I might do some stem group processing, maybe some compression/peak control, clipping or very slight EQ on each stem if I need to glue things a bit. Then I check slamming it through Pro L-2 to make sure there’s nothing prevent the mastering guy from getting it nice and loud. 

Stuff I master myself usually involves some sort of bus compressor (VSC-2 is my go-to) > bit of dynamic EQ > StandardClip usually in Hard Clip mode > Pro L-2. If I can’t get enough level from that usually it’s not the master chain that’s the issue.


----------



## Hunter123 (Dec 2, 2021)

ryst said:


> There is absolutely nothing wrong or seriously wrong with a pultec on the master fader. That's just silly.
> 
> I've been using Softube's Classic Channel MKII as my "broadstrokes" eq for years. Works GREAT.
> 
> Regarding limiters, I don't use 3, but I do understand the concept of multiple ones in series to have them each doing less work. I use kClip 3 into Ozone 9 or Weiss. I never have issues with loudness. I guess my only suggestion would be try a clipper before your limiter to see what it does for you.

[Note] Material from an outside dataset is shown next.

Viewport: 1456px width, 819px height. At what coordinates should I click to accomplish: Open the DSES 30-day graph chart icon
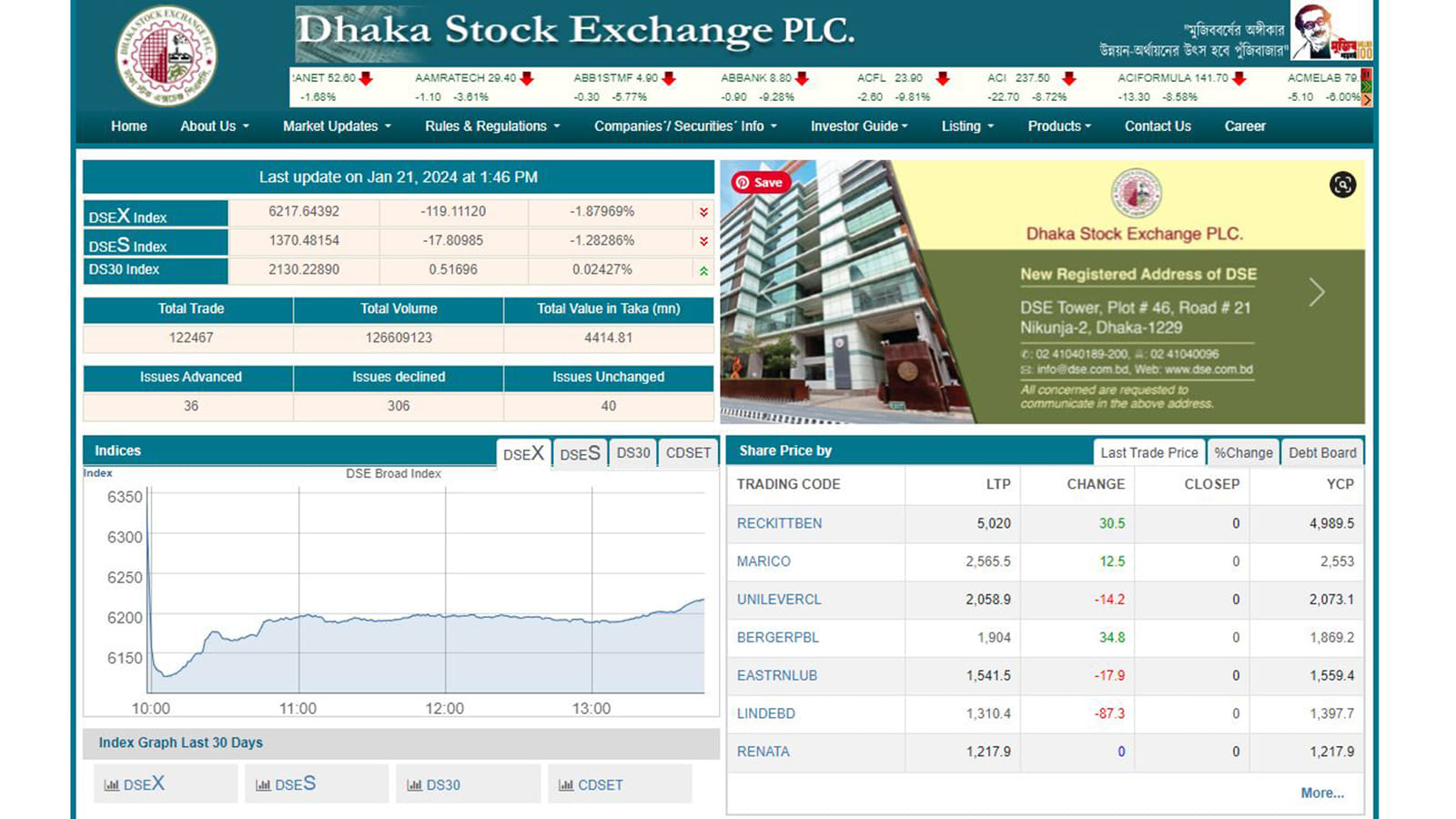(x=263, y=784)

I'm always experimenting with different approaches to seeing how to get a good balance of loud masters that also sound good. It is subjective and dependant on the style of trailer track, like for more Synth and Sound Design heavy aggressive action trailer tracks you can get away with "squashing" them more than tracks with more orchestral elements. 

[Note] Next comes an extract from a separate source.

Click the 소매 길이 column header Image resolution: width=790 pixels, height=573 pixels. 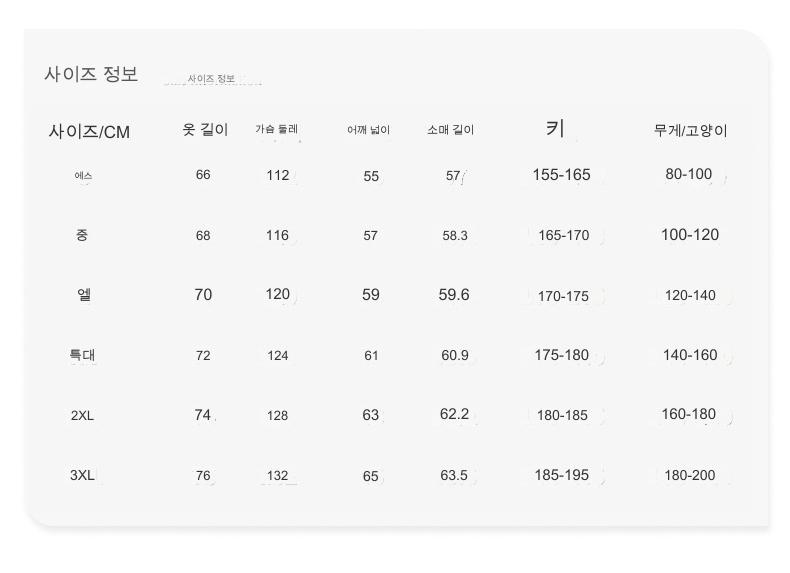451,130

I haven't really tried out using a clipper as much (unless the inflator acts as one?) so I might try experimenting with that. If your going for a fairly loud track how do you set your clipper?


----------



## MPortmann (Dec 2, 2021)

Sonnox eq very subtle
Townsend bus compressor
Cranesong Phoenix2 or Satin (if needed)
Newfangled Elevate


----------



## Hunter123 (Dec 2, 2021)

kenose said:


> I’ve gotten into the habit of keeping things pretty clean on the master bus. Generally the libraries I deliver to send everything to their own mastering engineer, so I have to deliver stems that sum exactly to the full mix—which is much easier to do when you keep the master bus clean.
> 
> I might do some stem group processing, maybe some compression/peak control, clipping or very slight EQ on each stem if I need to glue things a bit. Then I check slamming it through Pro L-2 to make sure there’s nothing prevent the mastering guy from getting it nice and loud.
> 
> Stuff I master myself usually involves some sort of bus compressor (VSC-2 is my go-to) > bit of dynamic EQ > StandardClip usually in Hard Clip mode > Pro L-2. If I can’t get enough level from that usually it’s not the master chain that’s the issue.

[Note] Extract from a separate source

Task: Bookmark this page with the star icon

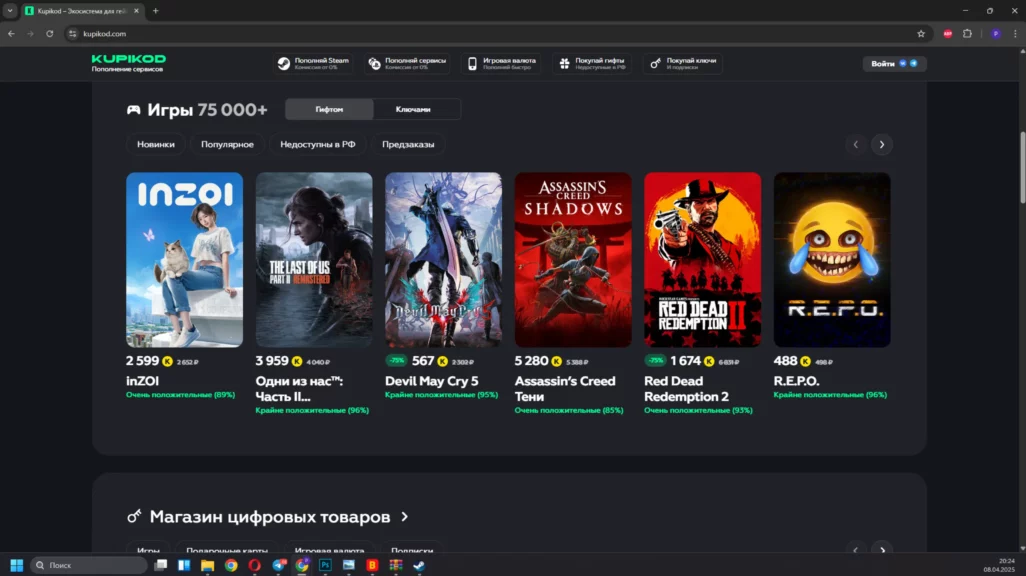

I haven't delivered tracks to libraries that require stems yet but I would actually prefer that. It would be nice to not worry about clippers/limiter as much in that regard. 

I will try to get my tracks loud along the way by mixing in some saturation on certain instrument tracks so I don't rely solely on master bus processing when going for loudness.


----------



## Joël Dollié (Dec 2, 2021)

1 db gain reduction on townhouse compressor.

Pro L2.

Nowdays I'd rather have the stems sound the same. The stems combined also sound as loud as the master.


----------



## Petrucci (Dec 2, 2021)

I use UAD Vari Mu with 1-2db reduction highest into UAD Massive Passive Mastering into UAD Ampex into Fabfilter Pro L2, I feel this chain gives some nice weight to my music. But I don't do loud stuff and don't consider myself an expert)


----------



## antames (Dec 2, 2021)

I might also suggest whacking on an EQ analyser like Voxengo SPAN so you can analyse the overall trends of the mix and see if there's any frequencies which are too strong or jumping out that you need to tame or turn down to get maximum loudness.


----------



## Hunter123 (Dec 2, 2021)

antames said:


> I might also suggest whacking on an EQ analyser like Voxengo SPAN so you can analyse the overall trends of the mix and see if there's any frequencies which are too strong or jumping out that you need to tame or turn down to get maximum loudness.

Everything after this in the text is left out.